Legislation for electrical installations

Legislation For Electrical Installations

Bright Sparx Legislations & Regulations

According to Government statistics, each year on average 10 people die and about 750 are seriously injured in accidents involving unsafe Electrical Installations in the home. To help address this issue, the Construction Industry Deregulation Task Force recommended in 1995 that electrical safety requirements should be included in the Building Regulations.

Part P of the building regulations is intended to increase the safety of households by improving the design, Installation, inspection and testing of Electrical Installations in dwellings when these installations are being newly built, extended or altered.

In essence:

  • A new requirement, has been added to Schedule 1 of the Building Regulations. This requirement, ‘Requirement P’, has been limited to fixed Electrical installations in dwellings, with minor works not needing to be notified.
  • A new Approved Document P has been published, giving guidance on ways of complying that are based on the fundamental principles set out in Chapter 13 of BS 7671: 2001.
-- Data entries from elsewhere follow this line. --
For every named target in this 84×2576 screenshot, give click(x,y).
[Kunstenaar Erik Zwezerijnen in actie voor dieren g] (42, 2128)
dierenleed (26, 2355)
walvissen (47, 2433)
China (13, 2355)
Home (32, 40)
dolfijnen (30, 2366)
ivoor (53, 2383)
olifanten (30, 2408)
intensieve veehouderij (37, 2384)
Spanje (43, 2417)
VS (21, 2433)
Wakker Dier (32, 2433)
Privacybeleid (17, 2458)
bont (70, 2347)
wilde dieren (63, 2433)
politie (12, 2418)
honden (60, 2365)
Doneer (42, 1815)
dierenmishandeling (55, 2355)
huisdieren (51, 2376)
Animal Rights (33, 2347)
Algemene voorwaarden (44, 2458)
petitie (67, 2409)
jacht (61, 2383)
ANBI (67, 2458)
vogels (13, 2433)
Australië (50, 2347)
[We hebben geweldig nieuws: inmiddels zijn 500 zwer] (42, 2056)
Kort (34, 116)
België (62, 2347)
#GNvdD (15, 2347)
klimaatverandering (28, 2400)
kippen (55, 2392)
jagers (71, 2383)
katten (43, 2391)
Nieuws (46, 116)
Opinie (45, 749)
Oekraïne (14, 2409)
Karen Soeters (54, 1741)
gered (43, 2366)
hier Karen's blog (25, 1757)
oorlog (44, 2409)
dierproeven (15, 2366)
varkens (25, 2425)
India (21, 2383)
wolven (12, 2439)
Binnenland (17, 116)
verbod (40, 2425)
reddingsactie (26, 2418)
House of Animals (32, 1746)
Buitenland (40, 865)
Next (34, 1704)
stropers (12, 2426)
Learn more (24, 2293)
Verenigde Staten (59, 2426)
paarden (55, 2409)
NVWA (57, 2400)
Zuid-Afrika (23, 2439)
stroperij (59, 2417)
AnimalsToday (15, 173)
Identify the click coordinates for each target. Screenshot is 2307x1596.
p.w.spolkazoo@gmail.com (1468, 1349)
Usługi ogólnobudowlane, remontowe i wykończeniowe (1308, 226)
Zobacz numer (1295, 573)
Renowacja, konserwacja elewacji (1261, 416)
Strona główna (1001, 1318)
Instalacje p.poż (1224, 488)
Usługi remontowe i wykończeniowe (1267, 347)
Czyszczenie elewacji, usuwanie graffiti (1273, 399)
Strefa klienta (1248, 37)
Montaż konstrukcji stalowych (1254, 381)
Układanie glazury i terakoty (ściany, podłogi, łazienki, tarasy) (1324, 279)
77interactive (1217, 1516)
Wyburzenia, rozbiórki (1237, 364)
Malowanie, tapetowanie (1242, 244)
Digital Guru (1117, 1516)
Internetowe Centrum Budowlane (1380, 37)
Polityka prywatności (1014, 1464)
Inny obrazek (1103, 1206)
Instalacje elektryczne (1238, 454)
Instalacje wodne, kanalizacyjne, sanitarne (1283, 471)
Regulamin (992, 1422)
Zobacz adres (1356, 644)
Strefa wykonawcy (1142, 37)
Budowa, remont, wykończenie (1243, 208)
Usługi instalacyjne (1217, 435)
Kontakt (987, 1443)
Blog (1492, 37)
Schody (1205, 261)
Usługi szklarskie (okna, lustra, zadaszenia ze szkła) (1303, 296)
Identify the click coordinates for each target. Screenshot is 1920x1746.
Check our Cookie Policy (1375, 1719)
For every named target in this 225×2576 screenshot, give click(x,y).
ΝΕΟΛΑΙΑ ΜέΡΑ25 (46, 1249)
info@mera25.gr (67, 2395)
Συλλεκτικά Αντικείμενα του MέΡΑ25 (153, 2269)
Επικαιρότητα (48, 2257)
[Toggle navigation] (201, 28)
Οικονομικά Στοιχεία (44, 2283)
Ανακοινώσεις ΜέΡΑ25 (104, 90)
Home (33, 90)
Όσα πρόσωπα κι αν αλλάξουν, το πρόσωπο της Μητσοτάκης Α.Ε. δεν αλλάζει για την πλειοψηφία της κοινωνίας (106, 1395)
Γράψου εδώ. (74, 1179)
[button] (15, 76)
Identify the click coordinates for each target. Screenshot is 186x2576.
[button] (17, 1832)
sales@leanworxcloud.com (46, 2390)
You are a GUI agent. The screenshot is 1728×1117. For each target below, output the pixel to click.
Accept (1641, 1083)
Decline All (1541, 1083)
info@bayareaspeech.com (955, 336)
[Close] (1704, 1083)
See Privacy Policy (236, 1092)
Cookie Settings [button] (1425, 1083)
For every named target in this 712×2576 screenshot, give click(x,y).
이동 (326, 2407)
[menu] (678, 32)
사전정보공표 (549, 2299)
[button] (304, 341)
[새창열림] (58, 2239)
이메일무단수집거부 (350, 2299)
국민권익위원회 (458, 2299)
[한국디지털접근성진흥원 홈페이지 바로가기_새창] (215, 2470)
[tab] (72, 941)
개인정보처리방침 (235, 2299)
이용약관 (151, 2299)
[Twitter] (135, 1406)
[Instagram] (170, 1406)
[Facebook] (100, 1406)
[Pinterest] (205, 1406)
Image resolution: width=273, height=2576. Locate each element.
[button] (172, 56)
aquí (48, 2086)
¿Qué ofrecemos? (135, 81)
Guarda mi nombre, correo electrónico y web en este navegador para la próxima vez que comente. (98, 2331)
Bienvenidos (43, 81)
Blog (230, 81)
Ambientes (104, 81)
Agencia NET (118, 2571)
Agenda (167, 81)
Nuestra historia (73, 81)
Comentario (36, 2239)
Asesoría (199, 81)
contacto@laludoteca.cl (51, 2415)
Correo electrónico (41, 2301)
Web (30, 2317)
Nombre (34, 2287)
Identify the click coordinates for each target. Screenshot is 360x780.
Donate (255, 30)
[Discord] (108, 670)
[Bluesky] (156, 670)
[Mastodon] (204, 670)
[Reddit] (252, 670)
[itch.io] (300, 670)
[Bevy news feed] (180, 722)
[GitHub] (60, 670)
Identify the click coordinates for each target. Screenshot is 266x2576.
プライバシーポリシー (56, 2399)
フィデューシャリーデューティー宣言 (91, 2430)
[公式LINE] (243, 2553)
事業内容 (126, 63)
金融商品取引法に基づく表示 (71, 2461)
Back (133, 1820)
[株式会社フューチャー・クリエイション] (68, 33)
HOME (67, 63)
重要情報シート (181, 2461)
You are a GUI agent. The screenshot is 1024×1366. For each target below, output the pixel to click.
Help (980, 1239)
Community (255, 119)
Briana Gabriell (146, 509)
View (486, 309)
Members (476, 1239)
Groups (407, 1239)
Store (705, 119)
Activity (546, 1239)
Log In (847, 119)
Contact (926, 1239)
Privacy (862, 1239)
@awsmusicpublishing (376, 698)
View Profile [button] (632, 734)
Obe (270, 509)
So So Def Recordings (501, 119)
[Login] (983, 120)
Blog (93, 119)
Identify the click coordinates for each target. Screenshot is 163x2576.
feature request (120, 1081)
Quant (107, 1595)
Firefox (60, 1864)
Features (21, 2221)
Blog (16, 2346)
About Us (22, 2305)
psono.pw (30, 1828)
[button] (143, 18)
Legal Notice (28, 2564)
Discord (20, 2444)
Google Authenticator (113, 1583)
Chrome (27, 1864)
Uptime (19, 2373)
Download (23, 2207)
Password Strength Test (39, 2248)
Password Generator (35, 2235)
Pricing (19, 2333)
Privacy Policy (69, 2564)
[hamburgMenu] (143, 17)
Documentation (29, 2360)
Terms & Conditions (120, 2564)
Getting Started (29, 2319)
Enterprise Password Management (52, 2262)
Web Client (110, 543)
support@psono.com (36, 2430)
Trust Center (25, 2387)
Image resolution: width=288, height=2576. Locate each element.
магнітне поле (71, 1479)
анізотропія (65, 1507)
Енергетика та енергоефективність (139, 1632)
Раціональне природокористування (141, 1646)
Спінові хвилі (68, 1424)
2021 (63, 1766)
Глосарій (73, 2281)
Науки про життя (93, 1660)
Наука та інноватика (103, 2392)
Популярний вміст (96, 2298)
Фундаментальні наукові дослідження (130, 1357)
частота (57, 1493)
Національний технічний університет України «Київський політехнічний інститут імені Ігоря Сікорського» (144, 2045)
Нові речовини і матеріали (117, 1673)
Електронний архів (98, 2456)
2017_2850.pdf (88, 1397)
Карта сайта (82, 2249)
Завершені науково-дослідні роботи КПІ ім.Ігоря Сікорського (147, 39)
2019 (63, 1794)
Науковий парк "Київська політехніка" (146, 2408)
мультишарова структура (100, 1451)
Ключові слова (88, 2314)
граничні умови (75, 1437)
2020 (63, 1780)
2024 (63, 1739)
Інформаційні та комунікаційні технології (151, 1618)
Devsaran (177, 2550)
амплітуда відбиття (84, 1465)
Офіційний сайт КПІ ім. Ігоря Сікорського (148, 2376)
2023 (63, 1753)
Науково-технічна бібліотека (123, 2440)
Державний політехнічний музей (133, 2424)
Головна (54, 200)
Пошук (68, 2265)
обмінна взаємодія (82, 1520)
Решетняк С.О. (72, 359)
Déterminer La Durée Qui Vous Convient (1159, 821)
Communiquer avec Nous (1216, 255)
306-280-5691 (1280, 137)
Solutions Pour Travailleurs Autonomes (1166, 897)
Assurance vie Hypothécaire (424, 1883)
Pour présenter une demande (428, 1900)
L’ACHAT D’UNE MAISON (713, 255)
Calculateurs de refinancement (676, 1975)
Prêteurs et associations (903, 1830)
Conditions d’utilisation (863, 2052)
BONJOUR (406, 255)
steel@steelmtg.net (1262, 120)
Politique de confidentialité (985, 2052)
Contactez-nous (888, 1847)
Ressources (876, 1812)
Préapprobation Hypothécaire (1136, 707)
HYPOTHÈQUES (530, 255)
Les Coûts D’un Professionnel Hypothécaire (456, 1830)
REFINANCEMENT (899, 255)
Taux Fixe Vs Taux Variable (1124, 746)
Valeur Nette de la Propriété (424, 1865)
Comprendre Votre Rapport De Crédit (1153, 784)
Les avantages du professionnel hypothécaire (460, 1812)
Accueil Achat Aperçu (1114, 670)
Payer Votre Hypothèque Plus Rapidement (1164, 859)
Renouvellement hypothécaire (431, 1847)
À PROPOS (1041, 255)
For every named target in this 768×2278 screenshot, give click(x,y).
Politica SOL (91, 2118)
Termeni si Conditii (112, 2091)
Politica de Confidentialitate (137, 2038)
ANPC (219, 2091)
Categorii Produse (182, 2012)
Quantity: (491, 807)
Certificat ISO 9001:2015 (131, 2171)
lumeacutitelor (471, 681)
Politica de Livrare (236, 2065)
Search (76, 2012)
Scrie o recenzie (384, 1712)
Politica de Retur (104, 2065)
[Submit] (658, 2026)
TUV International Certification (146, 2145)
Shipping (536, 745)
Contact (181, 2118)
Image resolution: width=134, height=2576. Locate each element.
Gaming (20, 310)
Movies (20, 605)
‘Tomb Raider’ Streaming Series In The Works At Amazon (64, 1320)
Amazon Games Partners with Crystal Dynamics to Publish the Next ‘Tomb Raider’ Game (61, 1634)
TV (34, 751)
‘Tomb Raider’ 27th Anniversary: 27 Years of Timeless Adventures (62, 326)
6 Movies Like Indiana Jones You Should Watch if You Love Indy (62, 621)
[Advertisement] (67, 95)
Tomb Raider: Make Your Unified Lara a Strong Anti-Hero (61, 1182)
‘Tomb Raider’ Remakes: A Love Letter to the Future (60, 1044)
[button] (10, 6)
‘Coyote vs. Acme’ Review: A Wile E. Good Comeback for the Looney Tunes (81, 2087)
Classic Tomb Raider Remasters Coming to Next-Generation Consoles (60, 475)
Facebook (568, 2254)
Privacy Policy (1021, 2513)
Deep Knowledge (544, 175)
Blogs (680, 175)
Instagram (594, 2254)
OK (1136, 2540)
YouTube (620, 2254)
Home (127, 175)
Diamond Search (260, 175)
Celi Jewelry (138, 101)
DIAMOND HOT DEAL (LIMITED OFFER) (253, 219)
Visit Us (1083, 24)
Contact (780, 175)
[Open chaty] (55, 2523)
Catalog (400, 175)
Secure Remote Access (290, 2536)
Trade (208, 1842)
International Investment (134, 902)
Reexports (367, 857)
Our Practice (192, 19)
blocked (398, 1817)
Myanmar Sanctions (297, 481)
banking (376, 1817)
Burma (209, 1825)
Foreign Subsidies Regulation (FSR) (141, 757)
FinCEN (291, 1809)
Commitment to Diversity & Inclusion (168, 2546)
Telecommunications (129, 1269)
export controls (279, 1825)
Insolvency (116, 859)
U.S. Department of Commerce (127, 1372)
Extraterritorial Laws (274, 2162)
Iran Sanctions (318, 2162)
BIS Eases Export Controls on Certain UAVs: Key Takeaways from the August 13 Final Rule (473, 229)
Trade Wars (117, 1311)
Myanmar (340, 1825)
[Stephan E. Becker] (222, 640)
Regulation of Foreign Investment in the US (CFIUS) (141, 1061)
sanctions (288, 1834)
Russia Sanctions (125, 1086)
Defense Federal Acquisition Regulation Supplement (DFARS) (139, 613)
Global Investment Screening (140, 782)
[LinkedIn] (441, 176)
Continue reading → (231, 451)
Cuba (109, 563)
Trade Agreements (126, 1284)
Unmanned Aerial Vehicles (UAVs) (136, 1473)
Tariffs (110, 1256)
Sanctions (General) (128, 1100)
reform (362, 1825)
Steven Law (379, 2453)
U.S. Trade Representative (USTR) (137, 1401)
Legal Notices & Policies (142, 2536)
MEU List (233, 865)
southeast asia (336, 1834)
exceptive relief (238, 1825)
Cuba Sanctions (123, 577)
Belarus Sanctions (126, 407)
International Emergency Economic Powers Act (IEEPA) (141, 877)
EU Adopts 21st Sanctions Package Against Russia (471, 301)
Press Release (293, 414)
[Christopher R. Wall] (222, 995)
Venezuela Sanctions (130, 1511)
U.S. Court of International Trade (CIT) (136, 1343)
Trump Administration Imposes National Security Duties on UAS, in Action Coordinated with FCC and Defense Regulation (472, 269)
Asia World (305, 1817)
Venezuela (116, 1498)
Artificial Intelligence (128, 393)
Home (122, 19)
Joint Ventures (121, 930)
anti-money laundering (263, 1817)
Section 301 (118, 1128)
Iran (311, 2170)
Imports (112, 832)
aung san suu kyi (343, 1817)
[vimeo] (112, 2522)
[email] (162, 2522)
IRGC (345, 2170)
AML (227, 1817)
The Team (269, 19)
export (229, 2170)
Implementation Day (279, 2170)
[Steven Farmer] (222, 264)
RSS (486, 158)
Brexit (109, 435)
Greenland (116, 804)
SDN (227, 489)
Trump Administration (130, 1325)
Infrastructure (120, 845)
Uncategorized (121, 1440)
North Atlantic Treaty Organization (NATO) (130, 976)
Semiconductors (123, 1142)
The Approved Document includes:

  • Guidance relating to the design, installation, inspection and testing of electrical installations.
  • Guidance on types of Electrical work that
    would not normally need to be notified to building control bodies
  • Appendices that contain illustrations of the sorts of electrical services commonly required in homes, examples of model electrical installation certificates, and illustrations of what equipment may be encountered when work is carried out on older electrical installations.

The Requirement

The Building Regulations apply when building work is undertaken. Part P will redefine building work to include electrical work on certain types of fixed electrical installation in dwellings. The new requirement in the Building Regulations, ‘Requirement P’, is simply that:

P1 Design, Installation, Inspection and Testing
Reasonable provision shall be made in the design, installation, inspection and testing of electrical installations in order to protect persons from fire or injury.

P2 Provision Information
Suffucient information shall be provided so that persons wishing to operate,
maintain or alter an Electrical Installation can do so with reasonable safety.

The limits on the application of the requirement is that Requirement P applies only to fixed electrical installations that are intended to operate at low voltage or extra-low voltage which are not controlled by the Electricity Supply Regulations 1988 as amended, or the Electricity at Work Regulations 1989 as amended.

Failure to comply with the requirement will be a criminal offence. Local authorities will also have the power to require the removal or alteration of work that does not comply with the Building Regulations.

Intended work that is subject to the provisions of Part P will have to be notified to the local authority. Traditionally, work notifiable under the Building Regulations is subject to inspection by the local authority’s building control department (or other approved building inspector). However, to avoid the need for local authorities to appoint specialist agents for this purpose, it appears likely that building control bodies would be authorized to accept certificates of compliance (ie Electrical Installation Certificates) issued by ‘Competent Firms’.

Under such Competent Firms provisions, appropriately approved electrical contractors are able to self-certify that their work meets the requirements of the Building Regulations. In this case there will be a need to supply the relevant building control body (as well as the person ordering the work) with an Electrical Installation Certificate signed by a competent person.The alternative would be to pay a fee to have the work inspected by a local authority building control department, or other approved private sector building inspector.

For the purposes of Part P, the Government has defined ‘Competent Firms’ as those registered under the NICEIC Approved Contractor scheme, the Domestic Installer Scheme and the Electrotechnical Assessment Scheme.